WHAT TO WORK ON
Count the lines in the listing below that contain the string "panel" with matching case, and reply with that number only.

INFORMATION GIVEN
□ □ □ □
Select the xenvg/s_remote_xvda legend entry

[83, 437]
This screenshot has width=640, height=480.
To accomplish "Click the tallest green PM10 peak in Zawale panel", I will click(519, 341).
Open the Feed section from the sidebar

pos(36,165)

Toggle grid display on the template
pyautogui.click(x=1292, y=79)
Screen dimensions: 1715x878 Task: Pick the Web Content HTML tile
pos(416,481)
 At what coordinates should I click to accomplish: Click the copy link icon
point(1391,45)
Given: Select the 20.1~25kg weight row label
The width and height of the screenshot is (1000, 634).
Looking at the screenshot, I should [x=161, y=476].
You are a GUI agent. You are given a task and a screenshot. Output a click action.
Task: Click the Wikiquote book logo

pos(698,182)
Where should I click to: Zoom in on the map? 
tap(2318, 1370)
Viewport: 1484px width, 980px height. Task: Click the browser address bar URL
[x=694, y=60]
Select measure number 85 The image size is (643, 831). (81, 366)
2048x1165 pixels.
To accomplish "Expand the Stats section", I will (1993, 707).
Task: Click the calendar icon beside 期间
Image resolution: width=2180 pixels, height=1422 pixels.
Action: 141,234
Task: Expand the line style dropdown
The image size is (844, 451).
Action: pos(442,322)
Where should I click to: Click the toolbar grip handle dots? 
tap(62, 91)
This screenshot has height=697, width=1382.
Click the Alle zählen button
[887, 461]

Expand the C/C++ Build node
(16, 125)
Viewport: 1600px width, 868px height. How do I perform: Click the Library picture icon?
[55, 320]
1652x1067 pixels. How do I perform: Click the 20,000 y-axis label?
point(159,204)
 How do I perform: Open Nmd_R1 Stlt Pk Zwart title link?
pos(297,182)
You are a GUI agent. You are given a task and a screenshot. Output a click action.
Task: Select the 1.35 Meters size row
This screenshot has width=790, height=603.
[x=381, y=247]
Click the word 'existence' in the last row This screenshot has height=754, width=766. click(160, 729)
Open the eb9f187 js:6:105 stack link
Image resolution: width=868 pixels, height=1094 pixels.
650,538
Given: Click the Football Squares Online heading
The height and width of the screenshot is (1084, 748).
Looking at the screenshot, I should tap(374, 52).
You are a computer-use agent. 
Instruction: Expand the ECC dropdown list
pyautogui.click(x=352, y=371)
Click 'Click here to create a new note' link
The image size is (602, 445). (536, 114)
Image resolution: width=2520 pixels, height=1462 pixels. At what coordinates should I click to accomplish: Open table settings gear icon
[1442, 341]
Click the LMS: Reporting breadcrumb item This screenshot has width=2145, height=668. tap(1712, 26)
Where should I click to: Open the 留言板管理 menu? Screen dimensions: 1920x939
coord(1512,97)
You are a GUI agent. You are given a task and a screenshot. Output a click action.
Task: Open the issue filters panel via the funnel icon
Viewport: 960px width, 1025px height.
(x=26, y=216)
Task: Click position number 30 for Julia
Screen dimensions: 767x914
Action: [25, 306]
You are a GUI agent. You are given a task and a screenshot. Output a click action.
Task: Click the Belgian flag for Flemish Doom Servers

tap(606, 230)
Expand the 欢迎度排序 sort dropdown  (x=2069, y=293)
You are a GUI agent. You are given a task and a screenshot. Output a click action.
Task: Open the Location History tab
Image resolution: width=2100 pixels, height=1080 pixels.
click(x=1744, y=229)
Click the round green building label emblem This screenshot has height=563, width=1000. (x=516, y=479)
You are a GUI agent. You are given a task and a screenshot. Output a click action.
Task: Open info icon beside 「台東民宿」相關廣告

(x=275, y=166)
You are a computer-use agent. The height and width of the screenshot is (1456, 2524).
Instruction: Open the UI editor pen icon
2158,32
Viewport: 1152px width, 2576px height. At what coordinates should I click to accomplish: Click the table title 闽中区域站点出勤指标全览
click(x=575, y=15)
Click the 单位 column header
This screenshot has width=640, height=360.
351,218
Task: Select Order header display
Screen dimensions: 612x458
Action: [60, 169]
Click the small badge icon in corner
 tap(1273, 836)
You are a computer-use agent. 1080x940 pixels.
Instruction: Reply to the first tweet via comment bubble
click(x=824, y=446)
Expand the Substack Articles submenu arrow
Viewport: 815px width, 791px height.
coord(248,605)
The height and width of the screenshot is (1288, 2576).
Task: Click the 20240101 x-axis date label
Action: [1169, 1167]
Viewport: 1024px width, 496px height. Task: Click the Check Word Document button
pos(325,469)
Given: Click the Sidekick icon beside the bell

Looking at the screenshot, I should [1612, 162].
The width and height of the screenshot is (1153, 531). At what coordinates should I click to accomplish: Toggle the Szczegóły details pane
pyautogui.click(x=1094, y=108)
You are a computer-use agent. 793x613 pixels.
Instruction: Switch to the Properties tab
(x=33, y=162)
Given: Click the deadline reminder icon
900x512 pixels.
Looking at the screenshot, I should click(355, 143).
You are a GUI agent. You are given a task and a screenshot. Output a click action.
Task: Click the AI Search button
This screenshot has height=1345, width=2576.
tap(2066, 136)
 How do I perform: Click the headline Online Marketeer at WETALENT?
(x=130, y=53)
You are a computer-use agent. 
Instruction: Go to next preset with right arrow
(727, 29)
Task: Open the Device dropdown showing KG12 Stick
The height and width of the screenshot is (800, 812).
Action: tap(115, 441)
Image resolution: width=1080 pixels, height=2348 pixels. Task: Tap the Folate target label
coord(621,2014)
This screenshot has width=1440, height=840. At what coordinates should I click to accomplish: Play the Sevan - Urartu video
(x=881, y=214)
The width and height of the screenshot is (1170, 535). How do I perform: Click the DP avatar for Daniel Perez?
□ □ □ □
ANSWER TO THIS PROBLEM
2